In this day and age, where doctors can predict, know, and treat so much, the miracles of fertility, pregnancy and prematurity are still mysteries in a lot of ways. In our case, we still don’t know for sure why Charlie came early – and why there were no advance signs that gave the doctors any chance to prepare him for an untimely arrival.

My “incompetent cervix” (worst medical term ever, by the way) was part of the problem, but the fact that my body was contracting and ready to birth a baby at just 25 weeks was another, totally unexplained, part of the problem. And between the time I walked to the hospital that morning and he was born that afternoon, there just wasn’t enough time for them to do anything to keep him inside a few more precious days. Those days really are precious, too. That early in gestation, every week increases the chances of survival a lot, and likely reduces the number of complications the baby is going to face. Unfortunately for us, by the time they knew I was in labor, there was no stopping it or even slowing it down.

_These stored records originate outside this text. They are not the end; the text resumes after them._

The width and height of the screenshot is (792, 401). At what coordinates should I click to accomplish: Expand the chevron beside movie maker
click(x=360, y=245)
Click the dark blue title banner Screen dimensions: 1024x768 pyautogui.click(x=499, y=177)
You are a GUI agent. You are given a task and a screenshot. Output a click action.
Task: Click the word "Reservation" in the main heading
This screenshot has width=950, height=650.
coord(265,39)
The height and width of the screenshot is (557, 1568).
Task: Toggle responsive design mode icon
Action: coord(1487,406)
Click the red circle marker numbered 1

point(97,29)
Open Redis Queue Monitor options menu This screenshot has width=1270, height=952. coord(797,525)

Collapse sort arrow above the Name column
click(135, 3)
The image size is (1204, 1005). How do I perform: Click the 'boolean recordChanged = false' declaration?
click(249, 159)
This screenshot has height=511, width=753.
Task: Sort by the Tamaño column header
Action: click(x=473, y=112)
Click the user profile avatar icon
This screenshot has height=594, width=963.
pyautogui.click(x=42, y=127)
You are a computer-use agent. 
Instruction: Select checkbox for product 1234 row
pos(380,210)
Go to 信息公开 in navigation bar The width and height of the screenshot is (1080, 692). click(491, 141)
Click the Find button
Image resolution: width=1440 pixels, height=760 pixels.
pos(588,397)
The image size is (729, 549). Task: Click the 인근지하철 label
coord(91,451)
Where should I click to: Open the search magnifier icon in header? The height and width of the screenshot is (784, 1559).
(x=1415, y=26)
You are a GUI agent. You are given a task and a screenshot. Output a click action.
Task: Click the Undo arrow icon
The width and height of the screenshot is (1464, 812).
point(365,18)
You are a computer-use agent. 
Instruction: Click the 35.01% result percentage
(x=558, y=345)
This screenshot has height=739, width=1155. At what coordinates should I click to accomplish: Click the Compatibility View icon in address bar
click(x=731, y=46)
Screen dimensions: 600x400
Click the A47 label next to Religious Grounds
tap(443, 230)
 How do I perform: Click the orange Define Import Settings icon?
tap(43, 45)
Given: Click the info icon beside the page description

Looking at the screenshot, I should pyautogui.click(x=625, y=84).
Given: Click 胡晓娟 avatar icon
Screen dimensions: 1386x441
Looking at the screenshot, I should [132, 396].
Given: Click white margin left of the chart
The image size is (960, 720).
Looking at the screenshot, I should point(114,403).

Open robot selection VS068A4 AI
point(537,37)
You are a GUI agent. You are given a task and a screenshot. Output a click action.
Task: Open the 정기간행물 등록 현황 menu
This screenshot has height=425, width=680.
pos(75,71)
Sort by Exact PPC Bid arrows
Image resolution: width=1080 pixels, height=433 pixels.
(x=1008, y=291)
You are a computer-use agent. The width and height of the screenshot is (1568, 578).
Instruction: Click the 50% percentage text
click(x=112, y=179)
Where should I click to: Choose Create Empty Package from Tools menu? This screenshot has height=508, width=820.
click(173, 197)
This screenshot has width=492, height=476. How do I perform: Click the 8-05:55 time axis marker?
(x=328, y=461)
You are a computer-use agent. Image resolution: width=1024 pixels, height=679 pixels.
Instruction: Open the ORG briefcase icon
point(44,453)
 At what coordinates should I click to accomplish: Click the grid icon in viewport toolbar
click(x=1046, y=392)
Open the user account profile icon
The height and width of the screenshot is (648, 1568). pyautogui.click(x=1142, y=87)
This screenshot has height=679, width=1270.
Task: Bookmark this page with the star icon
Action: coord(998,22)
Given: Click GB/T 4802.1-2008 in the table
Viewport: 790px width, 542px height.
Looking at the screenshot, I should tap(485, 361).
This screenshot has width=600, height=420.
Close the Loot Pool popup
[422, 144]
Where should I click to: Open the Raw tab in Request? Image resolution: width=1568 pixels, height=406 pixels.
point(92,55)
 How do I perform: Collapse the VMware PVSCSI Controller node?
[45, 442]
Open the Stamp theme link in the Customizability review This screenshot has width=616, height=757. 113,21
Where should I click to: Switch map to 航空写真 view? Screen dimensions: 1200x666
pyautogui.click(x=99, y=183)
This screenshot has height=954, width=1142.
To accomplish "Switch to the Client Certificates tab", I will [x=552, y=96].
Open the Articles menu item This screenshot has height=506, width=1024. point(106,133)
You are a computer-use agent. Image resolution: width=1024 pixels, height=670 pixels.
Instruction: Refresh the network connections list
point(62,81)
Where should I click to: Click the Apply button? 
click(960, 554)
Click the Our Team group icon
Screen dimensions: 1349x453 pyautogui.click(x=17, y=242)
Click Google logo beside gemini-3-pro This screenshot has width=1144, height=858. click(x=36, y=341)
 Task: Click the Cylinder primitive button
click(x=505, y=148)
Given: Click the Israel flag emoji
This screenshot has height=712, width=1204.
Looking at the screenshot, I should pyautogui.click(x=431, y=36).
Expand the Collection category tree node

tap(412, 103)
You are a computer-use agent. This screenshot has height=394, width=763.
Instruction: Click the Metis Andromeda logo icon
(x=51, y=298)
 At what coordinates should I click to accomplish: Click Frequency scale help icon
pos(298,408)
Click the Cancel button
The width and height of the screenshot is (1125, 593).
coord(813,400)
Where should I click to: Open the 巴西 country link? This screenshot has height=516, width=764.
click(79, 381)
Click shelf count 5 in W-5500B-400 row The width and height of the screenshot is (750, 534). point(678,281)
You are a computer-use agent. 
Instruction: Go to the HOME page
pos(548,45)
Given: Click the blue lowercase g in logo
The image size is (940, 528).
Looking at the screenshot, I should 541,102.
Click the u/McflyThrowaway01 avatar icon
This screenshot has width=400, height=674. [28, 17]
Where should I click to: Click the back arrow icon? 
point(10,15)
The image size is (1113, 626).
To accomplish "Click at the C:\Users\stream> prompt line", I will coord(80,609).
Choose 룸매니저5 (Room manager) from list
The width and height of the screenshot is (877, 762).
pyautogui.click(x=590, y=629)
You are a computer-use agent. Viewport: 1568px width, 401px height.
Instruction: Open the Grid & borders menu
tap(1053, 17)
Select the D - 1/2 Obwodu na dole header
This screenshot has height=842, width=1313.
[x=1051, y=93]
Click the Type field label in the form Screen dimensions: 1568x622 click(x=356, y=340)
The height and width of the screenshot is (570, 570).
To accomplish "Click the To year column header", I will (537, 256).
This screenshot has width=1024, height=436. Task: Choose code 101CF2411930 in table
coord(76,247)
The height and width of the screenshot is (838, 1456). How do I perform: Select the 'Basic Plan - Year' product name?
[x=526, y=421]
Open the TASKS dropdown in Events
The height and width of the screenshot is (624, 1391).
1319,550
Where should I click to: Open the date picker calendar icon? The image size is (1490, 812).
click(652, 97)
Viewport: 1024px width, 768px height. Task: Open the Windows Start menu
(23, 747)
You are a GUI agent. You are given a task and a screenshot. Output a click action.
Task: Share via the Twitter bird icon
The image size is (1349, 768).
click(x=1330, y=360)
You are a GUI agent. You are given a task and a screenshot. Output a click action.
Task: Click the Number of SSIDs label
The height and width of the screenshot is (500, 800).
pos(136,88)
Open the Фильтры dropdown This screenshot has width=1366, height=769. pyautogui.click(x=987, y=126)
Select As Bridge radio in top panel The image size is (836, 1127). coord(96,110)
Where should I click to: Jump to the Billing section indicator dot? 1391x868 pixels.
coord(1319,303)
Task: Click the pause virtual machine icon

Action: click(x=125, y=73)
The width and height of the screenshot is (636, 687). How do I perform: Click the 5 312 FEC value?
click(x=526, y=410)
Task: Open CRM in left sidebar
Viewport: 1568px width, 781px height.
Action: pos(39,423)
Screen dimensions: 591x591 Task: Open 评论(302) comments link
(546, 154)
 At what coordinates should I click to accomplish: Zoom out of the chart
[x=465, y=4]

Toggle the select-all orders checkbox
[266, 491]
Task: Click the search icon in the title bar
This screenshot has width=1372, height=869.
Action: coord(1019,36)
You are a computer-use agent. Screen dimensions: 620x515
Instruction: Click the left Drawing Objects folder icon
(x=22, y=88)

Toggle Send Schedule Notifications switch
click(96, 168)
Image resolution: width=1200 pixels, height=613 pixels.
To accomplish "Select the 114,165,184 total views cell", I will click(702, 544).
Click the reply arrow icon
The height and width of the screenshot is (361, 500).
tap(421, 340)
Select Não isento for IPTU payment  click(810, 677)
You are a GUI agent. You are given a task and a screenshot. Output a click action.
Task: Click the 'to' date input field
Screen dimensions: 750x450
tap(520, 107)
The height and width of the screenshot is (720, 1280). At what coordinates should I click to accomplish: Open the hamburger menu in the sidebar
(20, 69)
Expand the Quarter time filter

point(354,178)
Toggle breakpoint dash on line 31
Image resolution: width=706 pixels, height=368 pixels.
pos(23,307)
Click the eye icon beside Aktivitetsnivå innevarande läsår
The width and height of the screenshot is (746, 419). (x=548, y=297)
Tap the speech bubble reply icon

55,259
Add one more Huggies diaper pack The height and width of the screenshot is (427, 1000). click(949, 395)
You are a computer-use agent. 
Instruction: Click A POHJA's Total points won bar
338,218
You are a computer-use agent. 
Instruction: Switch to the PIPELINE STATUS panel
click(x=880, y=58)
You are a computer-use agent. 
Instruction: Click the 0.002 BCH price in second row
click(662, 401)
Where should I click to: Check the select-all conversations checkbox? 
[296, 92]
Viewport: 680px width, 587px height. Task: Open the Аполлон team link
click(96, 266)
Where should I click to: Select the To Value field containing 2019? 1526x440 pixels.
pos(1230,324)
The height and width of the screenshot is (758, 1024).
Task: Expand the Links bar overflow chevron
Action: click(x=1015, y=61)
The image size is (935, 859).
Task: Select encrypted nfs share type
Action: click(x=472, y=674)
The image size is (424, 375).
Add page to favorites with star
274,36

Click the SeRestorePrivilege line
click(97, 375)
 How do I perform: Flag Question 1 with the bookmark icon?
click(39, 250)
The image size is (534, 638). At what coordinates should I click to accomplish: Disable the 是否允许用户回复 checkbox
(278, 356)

Our story has a happy ending – at least at this point! Our boy is happy, a total handful, and most importantly, healthy – for the most part, although the hacking cough he has right now might indicate otherwise. Today I picked him up from school, and he and his best buddy (another Charlie) wanted to run wild on the playground a bit before heading home – all that time sitting in a classroom is hard on a first grade wild man!  So they ran – and then they both planted themselves on a bench and coughed and coughed, like little old men. The common thread? Both are preemies. Coincidence that they’re the ones hacking when the other kids are running non-stop?  I think not. I think these former preemie lungs seem to be more impacted by this unusually warm, moist fall we’re having – and by pollen-heavy springs, and pollution, etc. Though our boy grows and grows, his premature past still rears its ugly face here and there.

I recognize that we are CRAZY lucky to have such a vibrant, busy, healthy boy. I think most moms probably reflect all the time on their kids’ successes and strengths and feel pride and joy. But for me, there’s the added reminder of what could have been. I can guarantee you, I take none of these skills and accomplishments for granted. I think ALL THE TIME about the tears I shed over that tiny, struggling baby in the isolette, and how the life I’m living now was the stuff of daydreams back then. And I will never forget where we started, and just how far he’s come.Charlie2015

So that’s it, that’s why this month is important to me. Prematurity awareness is important because it helps people realize that it really matters to support the March of Dimes, which works constantly to reduce the numbers of premature babies born every day. And it’s important because it reminds me to be oh so grateful for how far we’ve come, and how many doctors and nurses and therapists and scientists and family and friends have helped us get here.

Marie lives in Alexandria, Virginia, with her husband and Charlie. Charlie was born at 25 weeks and weighed 1 pound 15 ounces at birth. He spent 85 days in the NICU at George Washington University Hospital in Washington, DC.